Almeno rispetto ad altri paesi di lingua tedesca.
Ho sempre pensato che gli svizzeri fossero più bravi con le lingue dei loro vicini tedeschi, dato che non hanno problemi a pronunciare molto bene il francese o l’italiano. Io sono svizzero e tedesco e ho una buona pronuncia anche in inglese.
https://i.redd.it/b5744t2qc9ed1.jpeg
di Tashunka030
13 commenti
Remember, we’re about 25% French.
Hard to believe
Don’t trust any source
Because the priority, until very recently, was learning another or two other national languages rather than English. It also depends where you are though, in most cities basically everyone speaks English quite well.
Think about pronunciation. Think about how we pronounce German. It’s ridiculous. It’s almost the same with english.
English usually our 3rd or 4th language…
I suppose we just don’t really care. Learning a second national language is already hard enough.
The methodology from wikipedia shows a likely self selection bias:
The EF EPI 2023 edition was calculated using test data from 2.1 million test takers in 2022. The test takers were self-selected. In order to be included, a country was required to have at least 400 test takers.
This is done by an online proficiency test put together by a chain of private language schools, EF English First. They don’t exactly have rocket scientists working for them.
Because English is not a national language and the focus at school is on the national languages. But it used to be even worse, my parents, for example, never had English lessons at school
It’s hard to believe honestly, but my experience might just be circumstantial. I grew up in Geneva, most of my friends and I sucked at English in our teenage years… but many of us are decent at English now as adults.
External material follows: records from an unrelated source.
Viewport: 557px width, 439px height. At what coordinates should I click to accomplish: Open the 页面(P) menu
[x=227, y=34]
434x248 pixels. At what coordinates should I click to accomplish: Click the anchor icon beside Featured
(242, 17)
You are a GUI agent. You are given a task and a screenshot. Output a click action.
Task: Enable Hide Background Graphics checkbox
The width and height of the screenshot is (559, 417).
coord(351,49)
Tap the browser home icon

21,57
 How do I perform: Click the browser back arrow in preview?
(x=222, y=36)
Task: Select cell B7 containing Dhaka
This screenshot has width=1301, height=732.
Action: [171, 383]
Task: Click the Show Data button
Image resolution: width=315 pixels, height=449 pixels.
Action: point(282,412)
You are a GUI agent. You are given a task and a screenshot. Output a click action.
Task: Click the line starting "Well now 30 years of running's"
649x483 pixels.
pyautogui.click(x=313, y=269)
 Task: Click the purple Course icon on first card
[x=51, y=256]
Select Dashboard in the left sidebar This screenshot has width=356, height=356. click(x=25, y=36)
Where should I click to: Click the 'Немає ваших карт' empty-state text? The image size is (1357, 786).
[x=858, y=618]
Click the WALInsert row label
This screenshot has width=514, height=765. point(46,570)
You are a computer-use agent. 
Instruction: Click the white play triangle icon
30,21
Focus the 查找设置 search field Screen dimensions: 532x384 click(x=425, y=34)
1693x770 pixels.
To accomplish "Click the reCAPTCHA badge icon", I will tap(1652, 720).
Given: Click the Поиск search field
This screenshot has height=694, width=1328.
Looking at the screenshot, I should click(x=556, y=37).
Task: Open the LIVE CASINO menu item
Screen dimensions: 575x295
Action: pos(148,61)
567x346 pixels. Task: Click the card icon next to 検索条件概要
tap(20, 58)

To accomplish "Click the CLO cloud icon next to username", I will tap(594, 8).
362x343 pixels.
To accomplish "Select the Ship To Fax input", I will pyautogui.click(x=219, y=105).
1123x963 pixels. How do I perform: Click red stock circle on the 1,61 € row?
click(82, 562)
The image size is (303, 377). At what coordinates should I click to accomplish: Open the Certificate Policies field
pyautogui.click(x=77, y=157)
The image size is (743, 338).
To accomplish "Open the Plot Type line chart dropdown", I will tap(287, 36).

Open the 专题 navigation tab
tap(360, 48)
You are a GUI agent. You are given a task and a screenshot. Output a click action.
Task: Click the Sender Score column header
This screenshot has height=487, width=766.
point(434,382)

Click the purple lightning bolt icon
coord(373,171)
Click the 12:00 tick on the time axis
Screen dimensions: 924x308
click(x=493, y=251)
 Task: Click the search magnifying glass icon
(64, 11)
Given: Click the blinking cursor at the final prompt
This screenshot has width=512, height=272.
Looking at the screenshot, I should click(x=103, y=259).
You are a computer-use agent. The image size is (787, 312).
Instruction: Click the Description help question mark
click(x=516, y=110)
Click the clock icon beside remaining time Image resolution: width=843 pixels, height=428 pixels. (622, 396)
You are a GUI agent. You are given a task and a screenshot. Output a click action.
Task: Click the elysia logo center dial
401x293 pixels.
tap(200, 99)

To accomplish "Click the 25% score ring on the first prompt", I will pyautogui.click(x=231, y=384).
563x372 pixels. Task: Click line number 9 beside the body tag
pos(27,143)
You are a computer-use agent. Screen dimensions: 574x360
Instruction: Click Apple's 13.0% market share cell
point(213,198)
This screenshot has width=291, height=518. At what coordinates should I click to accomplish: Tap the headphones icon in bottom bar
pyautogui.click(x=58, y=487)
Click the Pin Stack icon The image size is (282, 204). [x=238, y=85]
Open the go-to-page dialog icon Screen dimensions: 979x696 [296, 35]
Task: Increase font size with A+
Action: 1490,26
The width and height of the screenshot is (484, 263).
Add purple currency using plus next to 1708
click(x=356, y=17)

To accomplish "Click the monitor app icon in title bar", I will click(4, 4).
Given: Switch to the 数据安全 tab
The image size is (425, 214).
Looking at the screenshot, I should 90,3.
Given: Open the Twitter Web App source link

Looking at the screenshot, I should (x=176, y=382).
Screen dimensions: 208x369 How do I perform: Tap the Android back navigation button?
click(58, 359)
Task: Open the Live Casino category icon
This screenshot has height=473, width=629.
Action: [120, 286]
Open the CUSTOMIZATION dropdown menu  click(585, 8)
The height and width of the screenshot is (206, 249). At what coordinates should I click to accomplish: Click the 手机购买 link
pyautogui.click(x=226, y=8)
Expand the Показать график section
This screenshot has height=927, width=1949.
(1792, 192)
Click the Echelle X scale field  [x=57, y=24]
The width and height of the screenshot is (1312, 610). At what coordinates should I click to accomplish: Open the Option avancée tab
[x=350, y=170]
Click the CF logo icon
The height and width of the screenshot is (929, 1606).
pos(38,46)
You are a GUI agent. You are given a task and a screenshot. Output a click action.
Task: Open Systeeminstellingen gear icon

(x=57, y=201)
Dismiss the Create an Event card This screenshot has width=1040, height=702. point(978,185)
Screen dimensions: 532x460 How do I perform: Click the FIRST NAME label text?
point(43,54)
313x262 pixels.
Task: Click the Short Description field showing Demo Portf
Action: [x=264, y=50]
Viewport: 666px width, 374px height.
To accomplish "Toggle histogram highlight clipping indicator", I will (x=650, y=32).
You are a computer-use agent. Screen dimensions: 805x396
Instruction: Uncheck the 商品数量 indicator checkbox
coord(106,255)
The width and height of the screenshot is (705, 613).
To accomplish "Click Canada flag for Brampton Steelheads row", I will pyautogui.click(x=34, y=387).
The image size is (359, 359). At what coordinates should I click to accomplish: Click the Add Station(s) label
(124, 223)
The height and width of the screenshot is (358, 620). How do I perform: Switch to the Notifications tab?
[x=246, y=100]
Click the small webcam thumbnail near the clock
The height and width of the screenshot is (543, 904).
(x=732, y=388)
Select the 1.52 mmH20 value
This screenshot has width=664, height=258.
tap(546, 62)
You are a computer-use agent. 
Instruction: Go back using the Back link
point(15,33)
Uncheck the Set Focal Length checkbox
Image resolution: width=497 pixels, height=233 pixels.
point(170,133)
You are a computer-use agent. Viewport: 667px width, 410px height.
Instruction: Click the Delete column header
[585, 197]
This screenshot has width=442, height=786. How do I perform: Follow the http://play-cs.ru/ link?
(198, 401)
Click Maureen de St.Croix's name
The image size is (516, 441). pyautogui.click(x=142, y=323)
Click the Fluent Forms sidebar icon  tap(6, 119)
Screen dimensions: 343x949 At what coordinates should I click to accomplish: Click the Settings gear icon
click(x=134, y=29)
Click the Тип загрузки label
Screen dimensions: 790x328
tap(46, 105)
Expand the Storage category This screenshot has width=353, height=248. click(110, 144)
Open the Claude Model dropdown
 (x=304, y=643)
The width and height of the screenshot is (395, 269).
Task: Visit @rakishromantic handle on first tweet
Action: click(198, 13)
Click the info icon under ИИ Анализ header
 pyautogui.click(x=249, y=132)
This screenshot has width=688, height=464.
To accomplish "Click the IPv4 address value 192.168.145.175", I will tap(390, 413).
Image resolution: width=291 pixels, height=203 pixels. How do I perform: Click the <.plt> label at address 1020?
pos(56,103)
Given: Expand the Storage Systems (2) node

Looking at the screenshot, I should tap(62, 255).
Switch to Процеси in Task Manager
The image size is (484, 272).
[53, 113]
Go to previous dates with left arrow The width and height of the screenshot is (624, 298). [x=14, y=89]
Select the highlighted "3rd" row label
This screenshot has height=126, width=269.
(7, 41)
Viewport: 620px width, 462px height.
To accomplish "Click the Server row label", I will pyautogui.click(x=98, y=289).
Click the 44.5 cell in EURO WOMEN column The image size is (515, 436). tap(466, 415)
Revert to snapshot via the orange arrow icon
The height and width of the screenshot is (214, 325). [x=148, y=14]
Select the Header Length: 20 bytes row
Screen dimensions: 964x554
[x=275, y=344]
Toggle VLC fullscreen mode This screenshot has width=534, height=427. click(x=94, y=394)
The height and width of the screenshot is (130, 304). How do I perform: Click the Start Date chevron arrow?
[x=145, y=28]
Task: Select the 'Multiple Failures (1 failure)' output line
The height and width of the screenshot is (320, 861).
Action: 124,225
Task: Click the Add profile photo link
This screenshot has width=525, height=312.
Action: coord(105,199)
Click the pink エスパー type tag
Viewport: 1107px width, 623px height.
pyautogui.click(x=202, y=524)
I live in the States now, so my English is excellent.
I have yet to hear a Dutch guy speak English in an accent which doesn’t completely ruin and undermine everything they’re saying.
Having that said, the Dutch do have an excellent knowledge of the English language!
And I mean post could be right! I’m from Switzerland, living in Belgium (next to the Netherlands). English is at a really high level in these parts! My Swiss family members speak English significantly less fluently when compared to the average Belgian high-school student.
>the EF EPI is based on test data from more than 2,200,000 test takers around the world who took the EF Standard English Test (EF SET) or one of our English placement tests in 2022.
The index doesn’t test English proficiency of a country’s population. It tests English proficiency of the people who take the test by this private company to document their proficiency.
A country scoring high means that many people who are very proficient took the test, presumably to prove or verify their already blatantly obvious proficiency.
Why the average proficiency among people who take this test in Switzerland is lower than in Austria, and higher than France, is probably more related to the reasons these people have for taking the test, than to the average proficiency of the population.
That should settle the question “I don’t speak German/French/Italian, can I get a job in Switzerland with only English?” once and for all.